The TPP could threaten the vitality of this burgeoning biosimilar industry by pushing through long data exclusivity terms. In other words, as far as we can determine, the TPP will have a moratorium— anywhere up to 12 years—on allowing biosimilar manufacturers to use any of the original company’s clinical test data in their own regulatory application. Why does this matter? Relying on the original innovator’s data allows generic manufacturers to avoid replicating long, expensive, and unnecessary (and thus unethical) human testing. This is more efficient, keeps prices lower, and speeds up entry to market. These long exclusivity terms could slow the development of future biosimilars down, effectively fostering an extended monopoly for biologic pharmaceutical companies; on top of any patent protection they also hold.
Here in the U.S., biologic data exclusivity has already been around for a few years. In fact, the U.S. introduced 12 years of biologic data exclusivity as part of the Affordable Care Act, creating a streamlined legal biosimilar pathway in the name of lowering healthcare costs. But considerable debate still exists over how necessary the monopoly is, and just how long it should be. In the lead up to twelve years of data exclusivity being introduced, the pharmaceutical industry argued that twelve-fourteen years were vital to recoup their investment, while others said 7 years were sufficient. The Federal Trade Commission (FTC) however, stated that data exclusivity was not needed at all to promote innovation, as the patent system offered biologic manufacturers sufficient economic incentive. Even President Obama’s 2013 budget proposed reducing the term to seven years.

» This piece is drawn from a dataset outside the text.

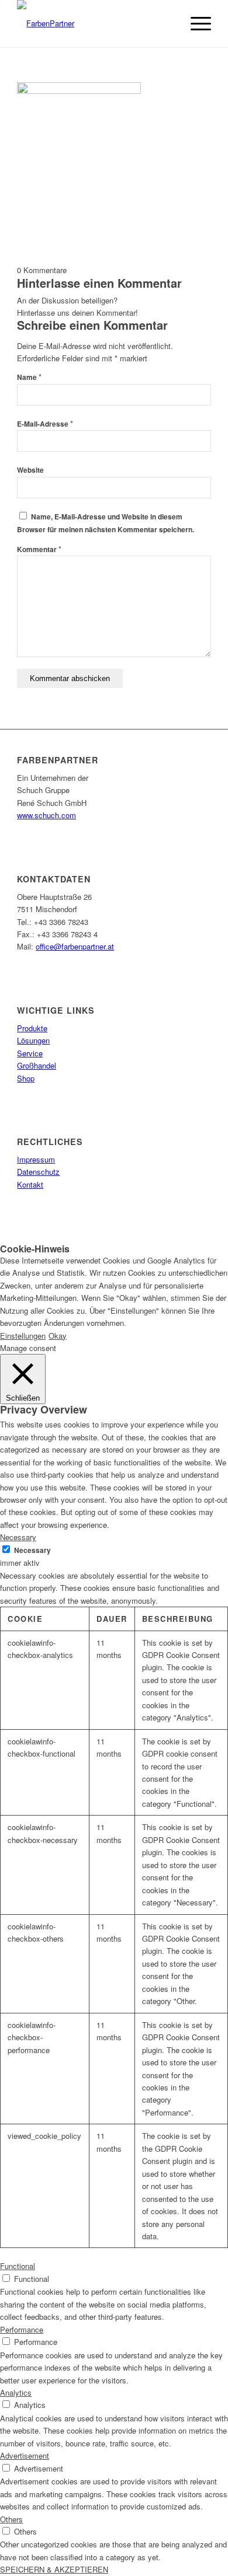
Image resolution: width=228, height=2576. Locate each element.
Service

“The TPP is locking in patent and data monopoly for pharmaceutical companies."
Data exclusivity might be less worrisome if the TPP clearly ensured countries had enough flexibility to get around it, when public health concerns demanded it. In the most recent leak, the deal appears to lack a clear framework to circumvent biologic data exclusivity. If a regional epidemic emerged, for example, and the manufacturer of a certain biologic drug could not create needed quantities, a government might want another manufacturer to get on-line quickly. That’s a process best achieved by relying on the original drug’s safety and efficacy data. Without a work-around, countries would just have to pay up for the expensive, non-generic brand—if one company could even manufacture enough of it— or charge another company with replicating years of expensive and unnecessary clinical testing. As Brook Baker, Professor of Law at Northeastern University told me, “The TPP is locking in patent and data monopoly for pharmaceutical companies. Full stop. Anything you could do to deal with public health emergencies like Ebola would have to be done around the edges.”
The role of intellectual property has always been to spur innovation for the public good. An internationally consistent set of patent laws and exclusivities could promote development and innovation, but only if sufficient flexibility ensures that the deal is not at the expense of public health. As Alex Brill, research fellow at the American Enterprise Institute, put it, “We want these companies and we need them to be able to innovate. Lawmakers need to better understand the balance between innovation and access. The companies that come behind them, the generics, offer a public benefit too.” If the TPP locks in greater monopolies for pharmaceutical companies at the expense of price-lowering generic medicines, it could be a bitter (and expensive) medicine to swallow.